What is expected: From the entries that follow, copy exactly the lines beginning at the line holding "Task: Click the Add Link button" and continuing through the line holding "Given: Click the $12B axis label".

Data for this exercise:
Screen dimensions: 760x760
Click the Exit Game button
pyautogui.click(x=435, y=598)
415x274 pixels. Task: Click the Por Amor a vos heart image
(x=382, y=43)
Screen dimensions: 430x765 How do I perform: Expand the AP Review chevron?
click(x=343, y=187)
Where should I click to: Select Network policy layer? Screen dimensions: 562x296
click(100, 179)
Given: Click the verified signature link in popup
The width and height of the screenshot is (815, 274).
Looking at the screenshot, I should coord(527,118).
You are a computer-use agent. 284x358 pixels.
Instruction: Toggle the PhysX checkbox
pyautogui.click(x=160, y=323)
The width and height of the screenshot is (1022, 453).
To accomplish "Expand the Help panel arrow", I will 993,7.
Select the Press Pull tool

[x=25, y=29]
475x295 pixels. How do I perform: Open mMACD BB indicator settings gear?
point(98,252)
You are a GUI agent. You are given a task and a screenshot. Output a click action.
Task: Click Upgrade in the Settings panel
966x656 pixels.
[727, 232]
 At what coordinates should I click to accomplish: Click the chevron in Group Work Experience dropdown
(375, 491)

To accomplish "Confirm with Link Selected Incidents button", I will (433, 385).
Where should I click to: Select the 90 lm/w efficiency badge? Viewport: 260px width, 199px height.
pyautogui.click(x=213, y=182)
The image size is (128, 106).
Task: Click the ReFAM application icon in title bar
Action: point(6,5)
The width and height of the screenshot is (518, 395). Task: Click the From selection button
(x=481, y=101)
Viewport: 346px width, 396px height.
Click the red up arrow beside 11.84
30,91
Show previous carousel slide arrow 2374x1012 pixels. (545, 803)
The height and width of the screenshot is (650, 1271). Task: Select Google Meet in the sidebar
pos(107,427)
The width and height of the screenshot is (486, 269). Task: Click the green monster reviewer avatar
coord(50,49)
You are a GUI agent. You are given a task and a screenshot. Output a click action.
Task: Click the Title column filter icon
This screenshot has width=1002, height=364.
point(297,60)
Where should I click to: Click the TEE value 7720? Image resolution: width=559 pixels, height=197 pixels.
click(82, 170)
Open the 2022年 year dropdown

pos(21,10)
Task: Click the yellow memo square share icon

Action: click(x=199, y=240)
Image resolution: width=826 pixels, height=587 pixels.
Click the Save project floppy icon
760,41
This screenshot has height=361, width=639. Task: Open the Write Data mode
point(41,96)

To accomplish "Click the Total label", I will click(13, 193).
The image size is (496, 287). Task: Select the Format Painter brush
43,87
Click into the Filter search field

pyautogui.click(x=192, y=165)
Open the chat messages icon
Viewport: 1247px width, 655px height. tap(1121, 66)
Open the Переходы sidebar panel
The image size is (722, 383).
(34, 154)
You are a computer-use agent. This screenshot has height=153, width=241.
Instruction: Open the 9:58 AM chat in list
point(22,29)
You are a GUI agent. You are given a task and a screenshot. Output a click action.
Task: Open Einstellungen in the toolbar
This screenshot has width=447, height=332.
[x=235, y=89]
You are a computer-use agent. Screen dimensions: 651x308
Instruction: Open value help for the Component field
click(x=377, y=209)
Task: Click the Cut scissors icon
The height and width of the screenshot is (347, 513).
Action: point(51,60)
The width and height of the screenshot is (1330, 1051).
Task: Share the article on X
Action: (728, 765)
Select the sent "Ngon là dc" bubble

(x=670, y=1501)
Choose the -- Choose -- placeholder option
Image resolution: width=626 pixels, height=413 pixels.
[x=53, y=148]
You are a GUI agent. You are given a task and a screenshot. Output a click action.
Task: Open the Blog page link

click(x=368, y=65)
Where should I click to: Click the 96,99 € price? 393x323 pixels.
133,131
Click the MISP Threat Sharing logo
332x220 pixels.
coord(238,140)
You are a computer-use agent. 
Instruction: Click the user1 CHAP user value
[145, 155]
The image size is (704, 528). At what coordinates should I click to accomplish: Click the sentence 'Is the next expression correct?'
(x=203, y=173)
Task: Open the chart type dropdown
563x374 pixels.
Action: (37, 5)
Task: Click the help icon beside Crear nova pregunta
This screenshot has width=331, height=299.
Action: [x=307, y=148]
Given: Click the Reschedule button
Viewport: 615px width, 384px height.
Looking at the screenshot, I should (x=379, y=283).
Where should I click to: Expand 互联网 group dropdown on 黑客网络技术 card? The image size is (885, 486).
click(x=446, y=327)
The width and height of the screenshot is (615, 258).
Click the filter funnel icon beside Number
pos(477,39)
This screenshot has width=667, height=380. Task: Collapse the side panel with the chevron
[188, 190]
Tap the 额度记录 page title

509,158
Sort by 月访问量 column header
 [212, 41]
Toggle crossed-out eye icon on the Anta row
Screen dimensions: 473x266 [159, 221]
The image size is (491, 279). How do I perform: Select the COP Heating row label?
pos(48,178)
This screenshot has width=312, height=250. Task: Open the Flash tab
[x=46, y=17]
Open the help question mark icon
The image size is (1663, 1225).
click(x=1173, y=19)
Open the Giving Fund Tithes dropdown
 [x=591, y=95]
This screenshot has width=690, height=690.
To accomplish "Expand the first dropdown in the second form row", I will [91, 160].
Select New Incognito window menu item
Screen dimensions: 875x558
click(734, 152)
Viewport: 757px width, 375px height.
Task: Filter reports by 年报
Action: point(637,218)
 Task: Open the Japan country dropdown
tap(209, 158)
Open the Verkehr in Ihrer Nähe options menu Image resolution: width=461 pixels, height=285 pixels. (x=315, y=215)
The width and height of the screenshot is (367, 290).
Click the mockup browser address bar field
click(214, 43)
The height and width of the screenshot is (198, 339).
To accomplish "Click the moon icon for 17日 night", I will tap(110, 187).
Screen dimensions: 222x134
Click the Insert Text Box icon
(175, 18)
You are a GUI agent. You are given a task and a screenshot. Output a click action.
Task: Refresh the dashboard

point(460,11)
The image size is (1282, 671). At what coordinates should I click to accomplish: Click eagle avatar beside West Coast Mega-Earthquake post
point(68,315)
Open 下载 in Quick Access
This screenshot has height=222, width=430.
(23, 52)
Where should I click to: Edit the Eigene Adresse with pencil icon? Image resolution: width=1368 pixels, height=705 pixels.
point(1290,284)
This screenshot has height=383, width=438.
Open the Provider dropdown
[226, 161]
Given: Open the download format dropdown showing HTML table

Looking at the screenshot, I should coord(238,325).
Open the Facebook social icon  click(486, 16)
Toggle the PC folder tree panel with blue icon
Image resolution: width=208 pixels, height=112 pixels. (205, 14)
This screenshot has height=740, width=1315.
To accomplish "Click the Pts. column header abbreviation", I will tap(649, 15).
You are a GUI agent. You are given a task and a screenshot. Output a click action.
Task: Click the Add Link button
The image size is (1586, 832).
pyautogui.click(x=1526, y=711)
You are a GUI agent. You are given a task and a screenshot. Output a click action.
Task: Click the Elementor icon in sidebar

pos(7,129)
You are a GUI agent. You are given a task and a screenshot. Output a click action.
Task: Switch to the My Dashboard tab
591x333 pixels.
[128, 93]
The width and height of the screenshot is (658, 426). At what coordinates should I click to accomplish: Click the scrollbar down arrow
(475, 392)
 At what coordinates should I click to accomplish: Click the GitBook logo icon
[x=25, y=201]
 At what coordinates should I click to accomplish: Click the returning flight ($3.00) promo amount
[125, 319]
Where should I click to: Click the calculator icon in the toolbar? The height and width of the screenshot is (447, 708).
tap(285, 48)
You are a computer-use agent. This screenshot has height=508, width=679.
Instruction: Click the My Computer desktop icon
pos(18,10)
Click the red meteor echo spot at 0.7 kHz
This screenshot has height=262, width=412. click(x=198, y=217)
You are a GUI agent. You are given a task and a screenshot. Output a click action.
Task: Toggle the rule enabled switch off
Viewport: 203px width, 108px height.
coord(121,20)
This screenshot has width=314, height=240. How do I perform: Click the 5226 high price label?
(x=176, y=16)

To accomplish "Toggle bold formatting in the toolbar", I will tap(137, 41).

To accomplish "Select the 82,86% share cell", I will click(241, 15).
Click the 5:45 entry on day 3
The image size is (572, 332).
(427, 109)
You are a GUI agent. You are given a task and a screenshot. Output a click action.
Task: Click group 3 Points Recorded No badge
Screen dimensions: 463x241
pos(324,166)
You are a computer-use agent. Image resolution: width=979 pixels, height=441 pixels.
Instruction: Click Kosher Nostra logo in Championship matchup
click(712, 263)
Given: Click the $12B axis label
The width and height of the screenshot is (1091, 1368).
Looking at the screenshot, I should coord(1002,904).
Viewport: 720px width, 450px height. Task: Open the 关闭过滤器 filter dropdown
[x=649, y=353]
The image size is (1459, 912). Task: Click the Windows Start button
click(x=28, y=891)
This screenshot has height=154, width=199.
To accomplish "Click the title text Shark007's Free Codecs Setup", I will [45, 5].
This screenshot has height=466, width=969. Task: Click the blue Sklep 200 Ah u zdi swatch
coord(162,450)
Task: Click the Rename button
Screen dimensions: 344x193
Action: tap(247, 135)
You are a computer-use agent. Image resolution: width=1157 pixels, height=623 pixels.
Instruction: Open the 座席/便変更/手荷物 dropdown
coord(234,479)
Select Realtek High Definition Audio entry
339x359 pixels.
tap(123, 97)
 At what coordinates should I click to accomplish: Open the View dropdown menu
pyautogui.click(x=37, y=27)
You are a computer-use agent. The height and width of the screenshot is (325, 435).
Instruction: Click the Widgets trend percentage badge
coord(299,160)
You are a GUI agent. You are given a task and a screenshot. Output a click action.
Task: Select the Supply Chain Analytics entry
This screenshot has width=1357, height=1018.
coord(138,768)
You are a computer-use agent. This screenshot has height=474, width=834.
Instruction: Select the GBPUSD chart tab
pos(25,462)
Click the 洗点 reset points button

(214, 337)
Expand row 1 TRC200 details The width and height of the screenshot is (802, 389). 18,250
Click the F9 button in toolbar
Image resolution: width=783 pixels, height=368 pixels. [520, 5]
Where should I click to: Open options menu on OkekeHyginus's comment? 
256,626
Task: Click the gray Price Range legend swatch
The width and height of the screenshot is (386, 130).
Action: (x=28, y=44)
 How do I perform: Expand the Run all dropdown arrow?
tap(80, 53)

Result:
Task: Click the Add Link button
The image size is (1586, 832).
pyautogui.click(x=1526, y=711)
You are a GUI agent. You are given a task and a screenshot. Output a click action.
Task: Click the Elementor icon in sidebar

pos(7,129)
You are a GUI agent. You are given a task and a screenshot. Output a click action.
Task: Switch to the My Dashboard tab
591x333 pixels.
[128, 93]
The width and height of the screenshot is (658, 426). At what coordinates should I click to accomplish: Click the scrollbar down arrow
(475, 392)
 At what coordinates should I click to accomplish: Click the GitBook logo icon
[x=25, y=201]
 At what coordinates should I click to accomplish: Click the returning flight ($3.00) promo amount
[125, 319]
Where should I click to: Click the calculator icon in the toolbar? The height and width of the screenshot is (447, 708).
tap(285, 48)
You are a computer-use agent. This screenshot has height=508, width=679.
Instruction: Click the My Computer desktop icon
pos(18,10)
Click the red meteor echo spot at 0.7 kHz
This screenshot has height=262, width=412. click(x=198, y=217)
You are a GUI agent. You are given a task and a screenshot. Output a click action.
Task: Toggle the rule enabled switch off
Viewport: 203px width, 108px height.
coord(121,20)
This screenshot has width=314, height=240. How do I perform: Click the 5226 high price label?
(x=176, y=16)

To accomplish "Toggle bold formatting in the toolbar", I will tap(137, 41).

To accomplish "Select the 82,86% share cell", I will click(241, 15).
Click the 5:45 entry on day 3
The image size is (572, 332).
(427, 109)
You are a GUI agent. You are given a task and a screenshot. Output a click action.
Task: Click group 3 Points Recorded No badge
Screen dimensions: 463x241
pos(324,166)
You are a computer-use agent. Image resolution: width=979 pixels, height=441 pixels.
Instruction: Click Kosher Nostra logo in Championship matchup
click(712, 263)
Given: Click the $12B axis label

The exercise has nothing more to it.